## [Instructions for the task]
Look for the word "computer" in the data below, and copy every line that holds it.

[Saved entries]
- Opening Delimiter -

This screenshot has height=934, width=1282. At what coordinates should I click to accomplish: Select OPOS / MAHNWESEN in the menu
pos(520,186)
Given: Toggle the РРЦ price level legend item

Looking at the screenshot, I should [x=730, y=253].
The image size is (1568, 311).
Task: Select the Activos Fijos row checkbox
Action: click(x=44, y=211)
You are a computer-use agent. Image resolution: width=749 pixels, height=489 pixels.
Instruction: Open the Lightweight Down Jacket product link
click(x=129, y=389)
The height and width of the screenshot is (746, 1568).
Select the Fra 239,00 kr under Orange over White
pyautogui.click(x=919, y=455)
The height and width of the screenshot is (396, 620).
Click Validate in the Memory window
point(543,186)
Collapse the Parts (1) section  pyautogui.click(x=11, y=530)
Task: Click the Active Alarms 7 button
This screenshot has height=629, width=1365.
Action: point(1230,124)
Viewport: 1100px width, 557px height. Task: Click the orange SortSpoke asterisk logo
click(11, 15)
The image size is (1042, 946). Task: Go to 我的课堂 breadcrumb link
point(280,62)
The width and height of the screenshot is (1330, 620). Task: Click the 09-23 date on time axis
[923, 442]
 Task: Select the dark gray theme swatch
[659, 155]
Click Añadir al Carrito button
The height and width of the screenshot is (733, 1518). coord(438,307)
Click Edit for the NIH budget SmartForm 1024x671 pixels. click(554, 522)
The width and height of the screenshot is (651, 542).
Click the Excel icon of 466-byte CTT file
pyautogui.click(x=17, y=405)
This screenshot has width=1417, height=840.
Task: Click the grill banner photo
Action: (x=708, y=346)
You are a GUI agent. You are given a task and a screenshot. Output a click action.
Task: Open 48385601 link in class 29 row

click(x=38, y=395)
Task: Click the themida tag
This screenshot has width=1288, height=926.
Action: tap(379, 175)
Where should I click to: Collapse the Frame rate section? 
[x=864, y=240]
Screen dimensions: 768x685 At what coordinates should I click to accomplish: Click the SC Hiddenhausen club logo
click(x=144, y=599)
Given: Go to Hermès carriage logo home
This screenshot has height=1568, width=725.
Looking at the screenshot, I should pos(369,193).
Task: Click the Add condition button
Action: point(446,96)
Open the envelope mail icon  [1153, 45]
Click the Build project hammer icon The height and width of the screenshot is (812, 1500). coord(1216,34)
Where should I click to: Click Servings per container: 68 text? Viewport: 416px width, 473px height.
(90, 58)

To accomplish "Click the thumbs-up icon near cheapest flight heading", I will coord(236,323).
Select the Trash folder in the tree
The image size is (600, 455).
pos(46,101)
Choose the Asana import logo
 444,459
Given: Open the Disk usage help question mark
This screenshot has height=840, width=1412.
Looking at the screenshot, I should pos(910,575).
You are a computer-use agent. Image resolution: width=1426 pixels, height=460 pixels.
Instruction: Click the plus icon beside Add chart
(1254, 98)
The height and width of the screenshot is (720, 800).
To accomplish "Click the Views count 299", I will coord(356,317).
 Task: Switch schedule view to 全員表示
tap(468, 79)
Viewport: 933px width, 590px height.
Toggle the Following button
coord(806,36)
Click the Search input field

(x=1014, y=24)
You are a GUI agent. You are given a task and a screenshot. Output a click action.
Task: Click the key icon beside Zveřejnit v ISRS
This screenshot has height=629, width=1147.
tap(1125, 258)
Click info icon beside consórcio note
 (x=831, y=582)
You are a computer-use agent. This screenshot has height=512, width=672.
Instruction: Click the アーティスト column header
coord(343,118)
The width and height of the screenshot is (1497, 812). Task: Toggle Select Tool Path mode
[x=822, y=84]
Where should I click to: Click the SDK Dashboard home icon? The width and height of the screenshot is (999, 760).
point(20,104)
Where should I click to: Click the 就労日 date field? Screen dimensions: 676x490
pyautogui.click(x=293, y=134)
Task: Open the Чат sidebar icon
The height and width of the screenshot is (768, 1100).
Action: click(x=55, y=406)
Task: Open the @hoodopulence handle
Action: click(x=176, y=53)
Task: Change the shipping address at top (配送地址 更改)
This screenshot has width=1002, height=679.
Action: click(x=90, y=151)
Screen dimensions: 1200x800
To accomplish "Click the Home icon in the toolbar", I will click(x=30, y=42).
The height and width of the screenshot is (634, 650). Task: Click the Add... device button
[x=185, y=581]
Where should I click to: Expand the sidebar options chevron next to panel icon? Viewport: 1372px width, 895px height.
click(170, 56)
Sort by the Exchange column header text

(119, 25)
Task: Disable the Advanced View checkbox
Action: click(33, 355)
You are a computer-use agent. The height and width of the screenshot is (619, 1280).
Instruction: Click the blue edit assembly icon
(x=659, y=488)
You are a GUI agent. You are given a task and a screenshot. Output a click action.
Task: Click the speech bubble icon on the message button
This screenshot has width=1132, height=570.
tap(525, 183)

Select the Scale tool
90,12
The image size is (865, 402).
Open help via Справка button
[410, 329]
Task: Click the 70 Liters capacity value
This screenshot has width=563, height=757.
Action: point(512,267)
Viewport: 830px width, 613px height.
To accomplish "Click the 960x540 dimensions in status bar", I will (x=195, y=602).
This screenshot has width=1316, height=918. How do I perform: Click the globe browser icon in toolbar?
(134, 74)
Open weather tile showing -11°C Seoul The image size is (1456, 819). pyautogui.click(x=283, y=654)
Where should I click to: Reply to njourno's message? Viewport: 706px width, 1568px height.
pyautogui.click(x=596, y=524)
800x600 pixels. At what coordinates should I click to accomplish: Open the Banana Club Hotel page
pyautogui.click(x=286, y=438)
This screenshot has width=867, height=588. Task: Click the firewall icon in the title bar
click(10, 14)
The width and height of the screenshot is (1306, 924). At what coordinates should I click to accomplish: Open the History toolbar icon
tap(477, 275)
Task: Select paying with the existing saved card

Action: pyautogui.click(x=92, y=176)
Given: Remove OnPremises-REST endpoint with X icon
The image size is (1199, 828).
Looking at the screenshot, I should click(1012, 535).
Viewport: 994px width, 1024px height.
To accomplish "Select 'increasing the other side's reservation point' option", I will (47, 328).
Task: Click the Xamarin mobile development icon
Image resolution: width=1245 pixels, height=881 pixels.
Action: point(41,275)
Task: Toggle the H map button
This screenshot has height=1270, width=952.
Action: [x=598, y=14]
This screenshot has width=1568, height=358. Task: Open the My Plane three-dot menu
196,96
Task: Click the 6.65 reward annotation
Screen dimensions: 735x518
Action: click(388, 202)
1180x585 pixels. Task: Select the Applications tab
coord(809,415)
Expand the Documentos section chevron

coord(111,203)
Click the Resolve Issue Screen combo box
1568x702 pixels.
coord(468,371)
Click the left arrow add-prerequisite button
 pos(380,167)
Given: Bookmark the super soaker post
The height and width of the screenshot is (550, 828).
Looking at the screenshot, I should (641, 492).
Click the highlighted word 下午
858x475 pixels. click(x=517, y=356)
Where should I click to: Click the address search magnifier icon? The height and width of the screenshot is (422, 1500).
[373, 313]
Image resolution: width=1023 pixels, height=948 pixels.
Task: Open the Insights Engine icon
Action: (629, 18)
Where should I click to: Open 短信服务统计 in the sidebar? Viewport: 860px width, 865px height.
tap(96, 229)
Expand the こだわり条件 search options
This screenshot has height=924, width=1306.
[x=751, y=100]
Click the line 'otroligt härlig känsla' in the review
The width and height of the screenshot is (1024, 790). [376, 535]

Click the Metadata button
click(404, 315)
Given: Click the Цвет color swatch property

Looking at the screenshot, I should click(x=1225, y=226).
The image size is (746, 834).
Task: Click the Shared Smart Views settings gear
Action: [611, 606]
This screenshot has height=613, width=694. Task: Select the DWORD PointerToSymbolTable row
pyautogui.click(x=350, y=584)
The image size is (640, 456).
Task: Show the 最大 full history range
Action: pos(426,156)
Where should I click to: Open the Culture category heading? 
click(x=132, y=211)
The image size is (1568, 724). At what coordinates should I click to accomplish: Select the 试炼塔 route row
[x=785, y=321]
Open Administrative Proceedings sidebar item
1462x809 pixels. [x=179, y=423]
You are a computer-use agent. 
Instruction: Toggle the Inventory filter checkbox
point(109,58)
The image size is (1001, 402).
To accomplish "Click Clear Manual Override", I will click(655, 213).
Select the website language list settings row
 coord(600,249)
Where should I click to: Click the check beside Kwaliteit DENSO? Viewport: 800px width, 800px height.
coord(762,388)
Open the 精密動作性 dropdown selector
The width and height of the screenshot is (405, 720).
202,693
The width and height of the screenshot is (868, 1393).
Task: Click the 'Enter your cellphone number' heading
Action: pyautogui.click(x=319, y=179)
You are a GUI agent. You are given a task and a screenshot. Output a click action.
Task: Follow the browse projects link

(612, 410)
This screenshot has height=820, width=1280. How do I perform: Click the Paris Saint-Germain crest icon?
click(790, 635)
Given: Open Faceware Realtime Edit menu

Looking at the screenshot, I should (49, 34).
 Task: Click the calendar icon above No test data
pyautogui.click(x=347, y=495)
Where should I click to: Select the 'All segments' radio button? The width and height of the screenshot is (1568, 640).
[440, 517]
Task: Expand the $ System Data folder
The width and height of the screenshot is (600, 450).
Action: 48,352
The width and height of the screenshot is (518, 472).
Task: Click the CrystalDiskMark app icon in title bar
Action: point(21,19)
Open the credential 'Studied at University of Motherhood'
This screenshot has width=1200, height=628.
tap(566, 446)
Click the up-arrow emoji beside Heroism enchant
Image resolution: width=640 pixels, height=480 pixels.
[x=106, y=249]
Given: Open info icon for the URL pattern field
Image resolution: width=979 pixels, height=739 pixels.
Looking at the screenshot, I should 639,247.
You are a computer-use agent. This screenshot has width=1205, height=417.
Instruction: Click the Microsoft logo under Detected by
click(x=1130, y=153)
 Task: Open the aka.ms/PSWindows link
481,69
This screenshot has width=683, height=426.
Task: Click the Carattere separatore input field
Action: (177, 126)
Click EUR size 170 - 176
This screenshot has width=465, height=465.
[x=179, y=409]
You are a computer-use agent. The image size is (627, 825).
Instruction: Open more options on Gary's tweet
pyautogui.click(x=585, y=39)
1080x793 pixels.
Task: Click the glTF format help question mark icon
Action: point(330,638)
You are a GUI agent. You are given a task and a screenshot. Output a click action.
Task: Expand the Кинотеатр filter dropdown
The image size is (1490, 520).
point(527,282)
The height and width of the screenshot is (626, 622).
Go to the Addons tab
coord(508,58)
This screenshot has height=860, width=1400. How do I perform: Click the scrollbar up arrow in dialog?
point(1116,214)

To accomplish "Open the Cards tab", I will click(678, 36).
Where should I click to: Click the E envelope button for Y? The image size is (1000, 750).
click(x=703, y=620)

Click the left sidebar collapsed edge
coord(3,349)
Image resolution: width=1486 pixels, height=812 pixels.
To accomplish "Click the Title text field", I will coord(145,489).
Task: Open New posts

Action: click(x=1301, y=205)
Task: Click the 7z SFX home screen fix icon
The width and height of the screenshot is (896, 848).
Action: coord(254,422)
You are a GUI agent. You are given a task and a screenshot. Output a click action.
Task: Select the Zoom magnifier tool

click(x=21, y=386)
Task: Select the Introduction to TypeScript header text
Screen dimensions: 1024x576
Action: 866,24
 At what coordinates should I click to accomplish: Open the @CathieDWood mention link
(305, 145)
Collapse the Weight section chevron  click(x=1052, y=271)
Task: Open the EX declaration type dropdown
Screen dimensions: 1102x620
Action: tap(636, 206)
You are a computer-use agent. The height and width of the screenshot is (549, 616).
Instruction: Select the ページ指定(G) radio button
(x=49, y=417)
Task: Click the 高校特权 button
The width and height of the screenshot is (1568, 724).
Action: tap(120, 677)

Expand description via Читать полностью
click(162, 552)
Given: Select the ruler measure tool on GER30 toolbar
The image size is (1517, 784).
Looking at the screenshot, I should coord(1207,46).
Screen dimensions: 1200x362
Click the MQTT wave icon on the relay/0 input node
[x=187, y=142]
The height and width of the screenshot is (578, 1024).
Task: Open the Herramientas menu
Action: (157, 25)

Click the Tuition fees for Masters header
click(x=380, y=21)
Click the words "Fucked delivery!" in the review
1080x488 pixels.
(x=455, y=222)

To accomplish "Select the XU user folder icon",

- Closing Delimiter -

## [Answer section]
You are a computer-use agent. Image resolution: width=749 pixels, height=489 pixels.
You are a computer-use agent. Image resolution: width=1426 pixels, height=460 pixels.
You are a computer-use agent. This screenshot has height=512, width=672.
You are a computer-use agent. The height and width of the screenshot is (619, 1280).
You are a computer-use agent. 
You are a computer-use agent. This screenshot has width=1205, height=417.
You are a computer-use agent. The image size is (627, 825).
You are a computer-use agent. The height and width of the screenshot is (549, 616).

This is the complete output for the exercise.